Remix.run Logo
lateforwork 3 hours ago

> where all values are subclasses of a single superclass

I don't understand this. By values do you mean a row (in database terms)? I don't understand what that has to do with rigid typing.

Lack of rigid typing has two issues, in my opinion: First, when two or more applications have to read data from a single database, lack of an agreed-upon-and-enforced schema is a limitation. Second, when you use generic tools to process data, the tools have no idea what type of data to expect in a column, if they can't rely on the table schema.

subhobroto 2 hours ago | parent [-]

First off, I am so glad the famous "HN conjure" actually worked! My "if Dr. Hipp was reading this thread" was tongue in cheek because on HN it was extremely likely that's precisely what would happen. Thank you for chiming in, Dr. Hipp - this is why I love HN!

So, in case you missed it, you're responding to Dr. Hipp himself :)

> I don't understand what that has to do with rigid typing.

Now I would like to learn a bit from Dr. Hipp himself, so here's my take on it:

Scripting languages (like my fav, Python) have duck or dynamic typing (a variation of what I believe Dr. Hipp, you specifically call manifest typing). Dr. Hipp's take is that the datatype of a value is associated with the value itself, not with the container that holds it (the "column"). (I must say I chose the word "container" here to jive with Dr. Hipp's manifest. Curious whether he chose that word for typing for the same reason! )

- In Python, everything is fundamentally a `PyObject`.

- In SQLite, every piece of data is (or was?) stored internally as a `sqlite3_value` struct.

As a result, a stack that uses Python and SQLite is extremely dynamic and if implemented correctly, is agnostic of a strict type - it doesn't actually care. The only time it blows up is if the consumer has a bug and fails to account for it.

Hence, because this possibility exists, and that no objective research has proven strict typing improves reliability in scripting environments, it's entirely possible our love for strict types is just mental gymnastics that could also have been addressed, equally well, without strict typing.

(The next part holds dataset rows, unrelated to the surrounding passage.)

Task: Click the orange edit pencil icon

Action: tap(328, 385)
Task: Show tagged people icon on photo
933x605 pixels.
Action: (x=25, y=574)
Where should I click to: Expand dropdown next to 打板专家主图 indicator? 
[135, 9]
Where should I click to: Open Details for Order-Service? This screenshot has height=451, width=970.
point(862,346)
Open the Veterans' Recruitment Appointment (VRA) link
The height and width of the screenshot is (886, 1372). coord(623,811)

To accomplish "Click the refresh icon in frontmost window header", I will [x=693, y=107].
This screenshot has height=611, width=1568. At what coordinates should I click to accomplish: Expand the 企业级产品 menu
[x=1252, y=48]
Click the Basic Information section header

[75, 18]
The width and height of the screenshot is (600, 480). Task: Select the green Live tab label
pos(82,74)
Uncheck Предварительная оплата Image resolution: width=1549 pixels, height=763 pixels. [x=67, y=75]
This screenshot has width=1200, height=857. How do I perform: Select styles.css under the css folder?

I can reattempt the "HN conjure" on Wes McKinney and see if this was a similar reason he had to compromise on dynamic typing (NumPy enforces static typing) to Pandas 1.x df because, as both of them are likely to say, real datasets of significant size rarely have all "valid" data. This allows Pandas to handle invalid and missing fields precisely because of this design (even if it affects performance)

A good dynamic design should work with both ("valid" and "invalid") present. For example: layer additional "views" on top of the "real life" database that enforce your business rules while you still get to keep all the real world, messy data.

OTOH, if you dont like that design but must absolutely need strict types, use Rust/C++/PostgreSQL/Arrow, etc. They are built from the ground up on strict types.

With this in mind, if you still want to delve into the "Lack of rigid typing has two issues" portion, I am very happy to engage (and hope Dr. Hipp addresses it so I learn and improve!)

The real world is noisy, has surprises in store for us and as much as engineers like us would like to say we understand it, we don't! So instead of being so cocksure about things, we should instead be humble, acknowledge our ignorance and build resilient, well engineered software.

Again, Dr. Hipp, Thank you for chiming in and I would be much obliged to learn more from you.

lateforwork an hour ago | parent [-]

Thank you for the great explanation. But SQL isn't as dynamically typed as you suggest. If a column is defined as DECIMAL(8, 2), it would be surprising for some values in that column to be strings. RDBMSs are expected to provide data integrity guarantees, and one of those guarantees is that only values matching the declared column type can be stored.

Relaxing that guarantee has benefits. For example, it can make application evolution easier--being able to store strings in a column originally intended for numbers is convenient. But that convenience can become a liability when multiple applications read from and write to the same database. In those cases, you want applications to adhere to a shared schema contract, and the RDBMS is typically expected to enforce that contract.

It also creates problems for generic tools such as reporting systems, which rely on stable data types--for example, to determine whether a column can be aggregated or how it should be formatted for display.